Ce jeudi, nous partons à Vienne où l’édition 1967 du concours a lieu après la première victoire autrichienne. Après une année à oublier pour la France, où, pour la première fois, elle termina en fin de classement, cette fois-ci, elle retrouve le haut du classement, ce qui était un résultat standard lors des années 60.
1967
Plusieurs évènements vont marquer la France cette année-là : la légalisation de la contraception, l’école obligatoire jusqu’à 16 ans au lieu de 14 jusqu’à cette date, la première marée noire en Bretagne avec 120 000 tonnes de pétrole qui se répandent sur les côtes, le lancement du Redoutable, premier sous-marin nucléaire français, le professeur Barnard réalise la première greffe du cœur et les débuts de la télévision couleur. Au cinéma, pas de film majeur mais la sortie remarquée de la comédie musicale « Les demoiselles de Rochefort » dont les têtes d’affiche sont deux sœurs, Françoise Dorléac et Catherine Deneuve. Du côté de la chanson française, de nombreux artistes sortent plusieurs tubes cette année-là et parmi eux, on peut citer Mireille Mathieu, Sheila, Jacques Dutronc et Johnny Hallyday. Enfin, dans le sport français, la joueuse de tennis Françoise Durr remporte la victoire à Roland-Garros, qui sera son unique titre en simple, et Roger Pingeon remportera également son unique Tour de France de toute sa carrière.
Pour le concours de l’Eurovision, la France choisira en interne Noëlle Cordier, jeune artiste de 23 ans née à Paris, où de nombreux artistes beaucoup plus connus étaient en concurrence avec elle, dont Claude François, Mireille Mathieu, Hervé Vilard, Nicoletta et beaucoup d’autres. C’est avec le titre Il doit faire beau là-bas qu’elle performera sur scène, un titre écrit par Pierre Delanoë, que l’on ne présente plus avec plus de cinq mille chansons écrites, et elle a été composée par Hubert Giraud. C’était le duo qui avait écrit et composé la chanson gagnante de 1968, Dors mon amour, interprétée par André Claveau.
Le thème de cette chanson est l’absence et l’éloignement d’un amant et l’interprète chante pour lui en espérant qu’il se trouve bien où il se trouve pendant qu’elle ne se soucie guère de sa propre situation.
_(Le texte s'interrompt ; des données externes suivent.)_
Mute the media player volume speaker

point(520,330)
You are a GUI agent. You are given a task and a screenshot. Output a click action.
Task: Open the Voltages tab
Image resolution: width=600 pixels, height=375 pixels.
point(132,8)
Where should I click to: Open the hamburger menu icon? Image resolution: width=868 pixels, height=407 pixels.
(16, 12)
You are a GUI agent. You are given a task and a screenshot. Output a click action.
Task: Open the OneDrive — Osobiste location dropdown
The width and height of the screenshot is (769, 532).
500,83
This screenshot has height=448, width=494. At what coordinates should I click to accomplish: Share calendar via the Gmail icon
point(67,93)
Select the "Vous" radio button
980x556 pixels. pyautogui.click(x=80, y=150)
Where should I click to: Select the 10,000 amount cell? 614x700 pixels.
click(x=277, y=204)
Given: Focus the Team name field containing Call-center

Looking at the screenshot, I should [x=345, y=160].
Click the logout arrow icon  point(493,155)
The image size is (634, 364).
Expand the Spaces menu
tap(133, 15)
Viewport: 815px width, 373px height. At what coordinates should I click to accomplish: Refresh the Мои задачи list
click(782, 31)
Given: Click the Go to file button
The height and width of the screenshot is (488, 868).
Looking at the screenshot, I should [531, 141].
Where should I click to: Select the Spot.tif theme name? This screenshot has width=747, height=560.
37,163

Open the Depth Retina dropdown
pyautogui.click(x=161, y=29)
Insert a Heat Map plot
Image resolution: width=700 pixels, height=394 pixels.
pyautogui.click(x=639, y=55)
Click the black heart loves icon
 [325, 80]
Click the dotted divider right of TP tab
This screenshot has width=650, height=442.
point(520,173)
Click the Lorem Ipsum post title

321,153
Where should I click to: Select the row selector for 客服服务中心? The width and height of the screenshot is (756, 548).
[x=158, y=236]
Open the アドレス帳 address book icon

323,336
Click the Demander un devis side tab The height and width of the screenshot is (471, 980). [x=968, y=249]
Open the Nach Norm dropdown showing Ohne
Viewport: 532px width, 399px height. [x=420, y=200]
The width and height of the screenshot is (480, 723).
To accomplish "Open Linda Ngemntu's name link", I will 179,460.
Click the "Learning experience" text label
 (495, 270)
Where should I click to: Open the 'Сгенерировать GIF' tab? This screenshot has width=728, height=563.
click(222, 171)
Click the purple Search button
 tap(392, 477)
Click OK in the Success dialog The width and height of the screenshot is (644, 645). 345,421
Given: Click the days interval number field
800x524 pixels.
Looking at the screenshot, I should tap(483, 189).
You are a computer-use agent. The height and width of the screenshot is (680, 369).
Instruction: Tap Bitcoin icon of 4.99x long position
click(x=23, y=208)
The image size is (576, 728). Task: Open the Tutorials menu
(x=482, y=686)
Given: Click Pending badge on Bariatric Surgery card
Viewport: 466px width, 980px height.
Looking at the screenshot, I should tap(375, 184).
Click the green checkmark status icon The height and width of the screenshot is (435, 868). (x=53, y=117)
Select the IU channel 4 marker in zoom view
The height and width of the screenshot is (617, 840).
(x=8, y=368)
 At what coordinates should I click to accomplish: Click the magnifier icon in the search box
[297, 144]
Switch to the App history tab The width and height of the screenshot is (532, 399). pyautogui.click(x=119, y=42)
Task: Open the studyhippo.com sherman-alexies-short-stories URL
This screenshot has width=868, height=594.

Noëlle Cordier passera en quatrième position lors de la finale et elle se classera à la troisième place.
Après sa participation au concours, elle poursuit sa carrière jusqu’en 1980 où elle décide de s’arrêter après quelques succès, notamment au Québec et évidemment, son tube en duo avec Alain Barrière en 1974, Tu t’en vas.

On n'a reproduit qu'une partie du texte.